- Problem description -
Transcribe exactly the lines from the one containing "the 巳月「仙人模式」 card" through the end of the entries, including both the first and the last, and nothing else.

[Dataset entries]
┄┄┄┄┄┄
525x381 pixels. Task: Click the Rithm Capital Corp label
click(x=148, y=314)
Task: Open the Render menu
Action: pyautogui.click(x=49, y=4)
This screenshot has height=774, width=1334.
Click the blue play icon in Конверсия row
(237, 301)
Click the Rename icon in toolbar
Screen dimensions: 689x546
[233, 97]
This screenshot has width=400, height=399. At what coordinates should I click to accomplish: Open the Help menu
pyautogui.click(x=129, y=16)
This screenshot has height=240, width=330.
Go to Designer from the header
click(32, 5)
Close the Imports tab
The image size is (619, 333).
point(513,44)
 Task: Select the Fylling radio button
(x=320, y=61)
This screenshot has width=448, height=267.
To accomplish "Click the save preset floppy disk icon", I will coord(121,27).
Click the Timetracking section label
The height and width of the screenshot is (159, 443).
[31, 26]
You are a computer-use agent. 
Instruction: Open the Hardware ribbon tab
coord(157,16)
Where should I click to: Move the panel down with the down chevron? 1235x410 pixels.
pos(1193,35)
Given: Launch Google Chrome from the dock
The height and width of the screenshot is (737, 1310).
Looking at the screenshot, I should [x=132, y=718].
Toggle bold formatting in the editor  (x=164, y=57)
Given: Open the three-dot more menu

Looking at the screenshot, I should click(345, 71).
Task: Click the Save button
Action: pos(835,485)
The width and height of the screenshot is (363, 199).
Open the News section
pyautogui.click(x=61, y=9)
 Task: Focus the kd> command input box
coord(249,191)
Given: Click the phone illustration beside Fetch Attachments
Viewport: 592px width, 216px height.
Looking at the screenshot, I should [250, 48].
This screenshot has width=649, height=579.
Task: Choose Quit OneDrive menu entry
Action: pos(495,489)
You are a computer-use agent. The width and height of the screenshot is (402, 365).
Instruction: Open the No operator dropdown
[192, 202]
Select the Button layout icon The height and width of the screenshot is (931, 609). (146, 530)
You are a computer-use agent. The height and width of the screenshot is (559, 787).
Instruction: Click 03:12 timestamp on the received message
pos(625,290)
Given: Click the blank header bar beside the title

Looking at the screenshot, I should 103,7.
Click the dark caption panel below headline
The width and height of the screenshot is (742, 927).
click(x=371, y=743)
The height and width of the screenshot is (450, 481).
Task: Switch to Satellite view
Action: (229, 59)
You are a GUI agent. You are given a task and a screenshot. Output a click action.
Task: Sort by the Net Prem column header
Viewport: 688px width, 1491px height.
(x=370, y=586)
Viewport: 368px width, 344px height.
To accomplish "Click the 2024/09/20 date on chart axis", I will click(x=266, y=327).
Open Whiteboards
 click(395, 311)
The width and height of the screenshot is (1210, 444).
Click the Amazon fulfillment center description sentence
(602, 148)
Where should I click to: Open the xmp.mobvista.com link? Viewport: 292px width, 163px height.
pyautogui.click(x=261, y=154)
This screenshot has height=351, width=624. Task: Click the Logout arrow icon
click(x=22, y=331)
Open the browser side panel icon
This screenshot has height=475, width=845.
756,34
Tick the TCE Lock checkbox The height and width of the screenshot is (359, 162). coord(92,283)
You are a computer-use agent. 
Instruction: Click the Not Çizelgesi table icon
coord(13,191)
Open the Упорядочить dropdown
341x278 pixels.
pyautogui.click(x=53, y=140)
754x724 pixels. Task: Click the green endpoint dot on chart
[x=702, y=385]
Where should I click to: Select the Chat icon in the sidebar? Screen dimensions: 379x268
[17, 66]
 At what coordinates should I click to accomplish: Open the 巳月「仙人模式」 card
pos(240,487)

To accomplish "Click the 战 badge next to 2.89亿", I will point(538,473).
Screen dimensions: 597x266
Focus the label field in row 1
┄┄┄┄┄┄
- Answer space -
 At what coordinates should I click to accomplish: Open the 巳月「仙人模式」 card
pos(240,487)

To accomplish "Click the 战 badge next to 2.89亿", I will point(538,473).
Screen dimensions: 597x266
Focus the label field in row 1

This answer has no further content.